Y sin embargo, había abandonado aquellas montañas. Pensó en Arturo y en los niños asesinados. Su corazón lloraba por los pecados de los hombres buenos, atrapados en un mundo tenebroso, en anhelo eterno por la luz.
«La cuestión a solventar», había dicho Miach en el Salón de Seithr, «es si un rey puede olvidar el lago.»
No lo sabía. Ninguno de ellos lo sabía. Estaban allí para encontrar la respuesta.
Miach miró a Kaen y le hizo un gesto con la cabeza. Kaen avanzó hasta su compañero que sostenía el objeto de cristal y con un rápido y grácil movimiento lo despojó de la tela que lo cubría.
Kim sintió como si le hubiesen dado un golpe en el pecho y los ojos se le llenaron de lágrimas. Se quedó sin aliento y tuvo que esforzarse un buen rato para recuperarlo. Y, mientras tanto, en su interior no cesaba de maldecir la terrible injusticia, la torturante y extrema ironía que encerraba aquello: el hecho de que alguien corroído por la maldad y con tan malas entrañas pudiera crear tanta belleza.
Había labrado en cristal la miniatura de la Caldera de Khath Meigol.
Era exactamente igual a como la había visto durante el largo y tenebroso viaje que había emprendido desde el Templo de Gwen Ystrat, cuando se había aventurado tan lejos en los tenebrosos designios de Rakorh que no hubiera podido volver sin la ayuda del canto de Ruana, que la había protegido y le había dado razones para regresar.

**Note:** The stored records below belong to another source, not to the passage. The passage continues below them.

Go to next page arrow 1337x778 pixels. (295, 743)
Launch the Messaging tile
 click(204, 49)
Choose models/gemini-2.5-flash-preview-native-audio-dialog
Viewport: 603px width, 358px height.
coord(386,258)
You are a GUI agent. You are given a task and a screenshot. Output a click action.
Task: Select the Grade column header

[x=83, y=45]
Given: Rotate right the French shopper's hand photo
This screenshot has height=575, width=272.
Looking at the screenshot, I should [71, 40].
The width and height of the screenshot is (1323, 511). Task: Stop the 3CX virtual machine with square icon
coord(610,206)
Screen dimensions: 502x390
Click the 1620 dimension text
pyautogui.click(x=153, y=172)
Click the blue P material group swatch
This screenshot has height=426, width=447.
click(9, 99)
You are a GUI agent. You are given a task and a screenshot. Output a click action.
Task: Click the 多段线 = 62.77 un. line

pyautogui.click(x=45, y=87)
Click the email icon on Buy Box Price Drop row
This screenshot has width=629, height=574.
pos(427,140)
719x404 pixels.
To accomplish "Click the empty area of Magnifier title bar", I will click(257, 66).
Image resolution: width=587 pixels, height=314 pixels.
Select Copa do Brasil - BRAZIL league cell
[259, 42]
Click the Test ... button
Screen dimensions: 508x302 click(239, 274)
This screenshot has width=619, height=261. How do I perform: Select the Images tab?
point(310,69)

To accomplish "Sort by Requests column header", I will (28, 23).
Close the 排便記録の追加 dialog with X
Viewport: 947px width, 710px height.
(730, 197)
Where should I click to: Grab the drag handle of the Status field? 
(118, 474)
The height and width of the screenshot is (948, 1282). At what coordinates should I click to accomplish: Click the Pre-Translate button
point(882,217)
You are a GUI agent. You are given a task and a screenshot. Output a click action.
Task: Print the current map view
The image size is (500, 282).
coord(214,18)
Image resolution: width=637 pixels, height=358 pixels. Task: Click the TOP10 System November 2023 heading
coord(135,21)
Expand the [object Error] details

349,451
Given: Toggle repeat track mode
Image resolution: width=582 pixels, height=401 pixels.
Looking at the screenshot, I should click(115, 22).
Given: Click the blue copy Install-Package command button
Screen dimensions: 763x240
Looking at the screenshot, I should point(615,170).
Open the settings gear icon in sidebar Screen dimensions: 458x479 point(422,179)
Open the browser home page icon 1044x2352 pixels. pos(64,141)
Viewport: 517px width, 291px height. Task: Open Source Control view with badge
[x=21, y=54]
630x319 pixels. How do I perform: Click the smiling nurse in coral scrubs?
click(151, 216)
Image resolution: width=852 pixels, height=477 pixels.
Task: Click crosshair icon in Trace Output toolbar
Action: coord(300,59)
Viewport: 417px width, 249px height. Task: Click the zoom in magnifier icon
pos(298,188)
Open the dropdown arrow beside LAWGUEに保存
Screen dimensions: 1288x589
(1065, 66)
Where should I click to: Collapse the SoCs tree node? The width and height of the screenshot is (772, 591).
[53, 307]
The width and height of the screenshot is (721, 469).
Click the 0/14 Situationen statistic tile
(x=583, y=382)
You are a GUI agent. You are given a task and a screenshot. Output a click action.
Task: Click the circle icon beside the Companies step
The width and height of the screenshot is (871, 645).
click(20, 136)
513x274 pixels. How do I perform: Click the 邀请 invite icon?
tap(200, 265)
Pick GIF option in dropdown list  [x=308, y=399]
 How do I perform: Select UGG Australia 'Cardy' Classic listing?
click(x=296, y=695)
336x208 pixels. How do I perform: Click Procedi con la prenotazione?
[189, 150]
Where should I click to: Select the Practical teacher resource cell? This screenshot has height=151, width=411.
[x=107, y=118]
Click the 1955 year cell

Era exactamente igual, pero en cierto modo distinta. La negra Caldera que había visto, la fuente del mortal invierno en pleno verano y después la fuente de la lluvia mortal que había asolado Eridu, era ahora un esplendoroso, delicado, glorioso, inefable objeto de cristalina luz, con inscripciones mágicas en el borde y dibujos simétricos en la base. Kaen había captado la imagen de la tenebrosa y destrozada Caldera y la había transformado en algo capaz de reflejar la luz de las estrellas con tanta magnificencia como el propio lago.
Era algo digno de ser anhelado, de ser dolorosamente deseado por todas y cada una de las criaturas mortales del Tejedor en todos los mundos del tiempo. Tanto por si misma como por lo que simbolizaba: el regreso de la muerte, desde más allá de los muros de la Noche, el apasionado anhelo de todos los destinados a morir, la posibilidad de que se pudiera ir y venir a través de la muerte. La posibilidad de que el fin no fuera el fin.